Parallel Adele by Adele Pham (USA – 16 minutes) – Two half Vietnamese documentary filmmakers, both named Adele, weave a shared narrative of mixed Asian (hapa) experiences through interviews with 5 other hapa subjects. History, memory, and anecdotes on mixed race and ethnicity are represented by archival images, super 8 film, veritae, and interview.
Adele Pham graduated from the Documentary Film Program at the New School in Spring 2008. She grew up in Portland, Oregon, and has been pursuing documentary and fiction filmmaking in New York City for the past four years. She also has a background in creative writing and design. Her film Parallel Adele has screened at the Philadelphia Asian American Film Festival, The Aurora Picture Show, APAture, the Toronto Reel Asian International Film Festival, and NYU.
Space by Mike Wilson (USA – 12 minutes) – Separated by stars, a girl and a boy attempt to rekindle their old romance. The girl works at a factory in space sewing space helmets for emergency evacuation. She is a slave. The boy lives in a paper house in the country. He has slept for a long time and when he awakes he is determined to meet the girl in space. Will his lightning bolt rocket ship carry him all the way through… Space!
Mike Wilson says, “I think of elaborate ideas, ones that if done in the most realistic way would require a huge warehouse, a crew of 50 and a $1,000,000 budget. However, after the initial idea is conceived, I have to come to terms with my budget of $500 and my crew of one or two and my studio space that is the size of a small living room. To compensate for my lack of money, help, and time, things must be reduced or compressed to fit the original idea. A car that was fully rendered in my imagination will become a flat printout of a car shot against a rear-projection screen. Instead of painting all of the houses in my neighborhood primary colors I will take a few discarded cookie boxes from work, hot glue the opening flaps into an arch and paint the town whatever color I like. My sets and props only have to endure long enough to be photographed. This being the case I don’t see the point in making complete objects, sketchy will do just fine.”
Victoria by Charles Sommer (USA – 12 minutes) –Victoria is a documentary short about a disheveled piano (Victoria) and the people who play her. Located in a homeless and low-income dining room in San Francisco, it could be argued that Victoria has never sounded so good.
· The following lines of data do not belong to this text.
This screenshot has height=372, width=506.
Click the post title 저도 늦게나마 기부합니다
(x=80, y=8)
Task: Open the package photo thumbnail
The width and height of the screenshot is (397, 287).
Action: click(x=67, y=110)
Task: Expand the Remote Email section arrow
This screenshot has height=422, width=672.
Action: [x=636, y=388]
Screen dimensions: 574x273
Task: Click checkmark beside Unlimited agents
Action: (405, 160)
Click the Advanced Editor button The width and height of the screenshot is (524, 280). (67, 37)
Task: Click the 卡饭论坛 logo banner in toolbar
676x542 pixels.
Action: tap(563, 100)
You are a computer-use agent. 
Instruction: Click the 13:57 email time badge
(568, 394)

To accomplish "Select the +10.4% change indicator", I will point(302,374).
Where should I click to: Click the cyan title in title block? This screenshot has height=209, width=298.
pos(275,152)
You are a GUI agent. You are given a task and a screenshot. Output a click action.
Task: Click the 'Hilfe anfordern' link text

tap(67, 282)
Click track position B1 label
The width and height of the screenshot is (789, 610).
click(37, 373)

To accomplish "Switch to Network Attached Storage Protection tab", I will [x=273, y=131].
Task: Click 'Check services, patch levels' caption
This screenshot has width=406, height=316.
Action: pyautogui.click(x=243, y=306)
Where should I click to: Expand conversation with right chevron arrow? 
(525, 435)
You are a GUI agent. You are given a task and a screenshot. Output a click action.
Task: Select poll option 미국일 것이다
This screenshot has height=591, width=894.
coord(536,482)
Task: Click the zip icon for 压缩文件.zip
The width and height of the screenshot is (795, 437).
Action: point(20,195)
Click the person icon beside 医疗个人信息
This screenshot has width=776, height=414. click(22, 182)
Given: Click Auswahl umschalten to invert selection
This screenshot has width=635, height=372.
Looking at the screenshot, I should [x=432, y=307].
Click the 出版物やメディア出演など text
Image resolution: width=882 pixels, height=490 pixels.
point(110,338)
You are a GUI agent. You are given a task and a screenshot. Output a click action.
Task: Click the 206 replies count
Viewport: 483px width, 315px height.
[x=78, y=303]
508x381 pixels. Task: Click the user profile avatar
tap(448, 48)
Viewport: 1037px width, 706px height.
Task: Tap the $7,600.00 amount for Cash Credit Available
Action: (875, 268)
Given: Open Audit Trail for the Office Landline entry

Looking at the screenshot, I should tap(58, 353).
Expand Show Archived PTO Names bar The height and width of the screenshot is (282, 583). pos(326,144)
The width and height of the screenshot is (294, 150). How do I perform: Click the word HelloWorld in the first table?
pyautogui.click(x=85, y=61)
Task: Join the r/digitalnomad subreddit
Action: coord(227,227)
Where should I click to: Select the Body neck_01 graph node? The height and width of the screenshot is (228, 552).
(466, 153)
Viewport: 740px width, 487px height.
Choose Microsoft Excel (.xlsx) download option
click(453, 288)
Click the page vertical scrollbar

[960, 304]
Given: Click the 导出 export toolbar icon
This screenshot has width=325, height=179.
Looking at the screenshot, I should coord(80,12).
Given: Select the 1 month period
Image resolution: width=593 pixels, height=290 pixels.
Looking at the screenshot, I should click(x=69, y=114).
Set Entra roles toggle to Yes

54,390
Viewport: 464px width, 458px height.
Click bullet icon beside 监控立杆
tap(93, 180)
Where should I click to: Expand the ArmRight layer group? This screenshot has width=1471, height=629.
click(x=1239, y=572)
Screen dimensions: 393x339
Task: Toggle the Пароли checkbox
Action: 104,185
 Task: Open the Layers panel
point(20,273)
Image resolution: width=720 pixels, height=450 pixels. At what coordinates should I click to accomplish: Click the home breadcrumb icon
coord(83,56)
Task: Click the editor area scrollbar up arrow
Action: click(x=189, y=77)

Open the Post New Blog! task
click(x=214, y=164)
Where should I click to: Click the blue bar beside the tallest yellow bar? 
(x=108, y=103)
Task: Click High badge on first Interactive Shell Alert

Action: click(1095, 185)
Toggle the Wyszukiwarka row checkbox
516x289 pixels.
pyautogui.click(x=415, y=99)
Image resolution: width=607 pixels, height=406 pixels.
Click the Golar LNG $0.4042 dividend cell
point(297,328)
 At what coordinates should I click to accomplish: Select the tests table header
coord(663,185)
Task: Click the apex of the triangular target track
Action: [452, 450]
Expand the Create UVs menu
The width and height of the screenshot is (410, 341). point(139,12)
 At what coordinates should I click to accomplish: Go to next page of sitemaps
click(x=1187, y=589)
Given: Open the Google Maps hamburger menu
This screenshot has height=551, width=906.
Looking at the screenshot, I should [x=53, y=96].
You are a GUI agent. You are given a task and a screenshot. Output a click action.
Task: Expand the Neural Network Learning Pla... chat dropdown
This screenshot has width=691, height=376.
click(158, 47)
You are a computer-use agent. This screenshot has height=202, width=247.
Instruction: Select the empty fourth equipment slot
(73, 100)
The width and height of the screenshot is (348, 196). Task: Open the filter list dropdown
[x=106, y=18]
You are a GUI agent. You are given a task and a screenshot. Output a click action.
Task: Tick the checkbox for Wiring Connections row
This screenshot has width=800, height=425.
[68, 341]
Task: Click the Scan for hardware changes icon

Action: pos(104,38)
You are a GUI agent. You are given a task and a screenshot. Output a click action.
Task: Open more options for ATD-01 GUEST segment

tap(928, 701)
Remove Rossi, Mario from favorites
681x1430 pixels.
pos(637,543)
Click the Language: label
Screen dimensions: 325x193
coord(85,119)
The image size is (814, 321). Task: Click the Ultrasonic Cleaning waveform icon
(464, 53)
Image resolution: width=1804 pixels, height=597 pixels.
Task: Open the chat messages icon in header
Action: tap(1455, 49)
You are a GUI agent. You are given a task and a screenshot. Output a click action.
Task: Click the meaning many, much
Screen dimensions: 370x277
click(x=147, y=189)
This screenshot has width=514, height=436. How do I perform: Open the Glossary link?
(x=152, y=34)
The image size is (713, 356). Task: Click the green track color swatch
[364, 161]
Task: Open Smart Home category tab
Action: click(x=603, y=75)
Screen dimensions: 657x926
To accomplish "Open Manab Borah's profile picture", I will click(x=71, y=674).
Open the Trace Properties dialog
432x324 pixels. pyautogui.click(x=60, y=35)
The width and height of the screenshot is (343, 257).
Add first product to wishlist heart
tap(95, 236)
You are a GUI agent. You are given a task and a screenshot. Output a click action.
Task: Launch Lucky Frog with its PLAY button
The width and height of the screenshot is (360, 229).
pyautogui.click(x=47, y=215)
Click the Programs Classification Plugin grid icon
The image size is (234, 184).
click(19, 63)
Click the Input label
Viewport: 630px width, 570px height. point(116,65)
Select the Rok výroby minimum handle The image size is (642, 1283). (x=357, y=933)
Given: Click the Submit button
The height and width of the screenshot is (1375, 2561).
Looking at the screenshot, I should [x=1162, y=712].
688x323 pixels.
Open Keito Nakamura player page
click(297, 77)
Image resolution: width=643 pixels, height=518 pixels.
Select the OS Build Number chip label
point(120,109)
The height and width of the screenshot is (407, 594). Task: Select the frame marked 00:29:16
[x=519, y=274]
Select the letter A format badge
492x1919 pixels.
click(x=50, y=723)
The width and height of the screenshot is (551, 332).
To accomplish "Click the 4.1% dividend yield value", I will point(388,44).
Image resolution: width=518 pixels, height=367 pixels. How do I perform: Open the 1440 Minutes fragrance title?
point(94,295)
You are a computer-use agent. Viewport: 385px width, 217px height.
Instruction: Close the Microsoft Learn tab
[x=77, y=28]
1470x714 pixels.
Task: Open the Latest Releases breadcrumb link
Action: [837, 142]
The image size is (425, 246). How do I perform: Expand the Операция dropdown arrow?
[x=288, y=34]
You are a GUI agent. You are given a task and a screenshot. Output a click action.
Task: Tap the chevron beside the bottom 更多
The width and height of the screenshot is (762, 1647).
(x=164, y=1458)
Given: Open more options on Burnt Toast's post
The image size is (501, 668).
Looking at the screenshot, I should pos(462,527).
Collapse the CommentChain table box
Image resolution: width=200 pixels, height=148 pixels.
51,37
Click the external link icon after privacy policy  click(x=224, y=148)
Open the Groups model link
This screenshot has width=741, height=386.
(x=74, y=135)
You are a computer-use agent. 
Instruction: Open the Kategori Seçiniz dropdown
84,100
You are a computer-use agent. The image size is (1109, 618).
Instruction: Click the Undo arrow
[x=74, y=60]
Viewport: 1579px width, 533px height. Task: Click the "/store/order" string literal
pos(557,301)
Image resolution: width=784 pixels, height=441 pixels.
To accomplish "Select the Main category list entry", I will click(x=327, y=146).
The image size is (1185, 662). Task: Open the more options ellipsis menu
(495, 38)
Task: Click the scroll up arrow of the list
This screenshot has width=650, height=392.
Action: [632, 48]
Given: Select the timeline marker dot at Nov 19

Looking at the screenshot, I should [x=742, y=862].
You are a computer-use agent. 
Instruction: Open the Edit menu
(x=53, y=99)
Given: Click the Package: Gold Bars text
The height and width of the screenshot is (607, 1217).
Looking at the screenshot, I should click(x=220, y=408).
Charles Sommer is a musician and documentary filmmaker living in San Francisco. After leaving his native Louisville, Kentucky eight years ago, Charles landed in San Francisco’s Tenderloin district, working with the homeless and low-income at the Anthony Foundation Dining Room. He’s been there ever since. Charles is in the beginning stages of a documentary about the stories of people who survived war in their home countries and emigrated to the Tenderloin — just a few blocks from the birthplace of the United Nations.
Well-Founded Concerns by Timothy Crawley (USA – 15 min.) – Nathan Weller is an unapologetic germophobe. Aside from his weekly group therapy, he lives in total isolation, happily spending his days in a sealed-off bubble of an apartment. That is, until a devastating plague hits, the outside world succumbs, and a knock on his hermetically-sealed window changes everything.
Tim Cawley comes from an advertising backgroundwhere he’s written and produced hundreds of commercials for agencies in Minneapolis, Chicago, and Boston. In 2007, he wrote and directed Well-Founded Concerns. This is his first film.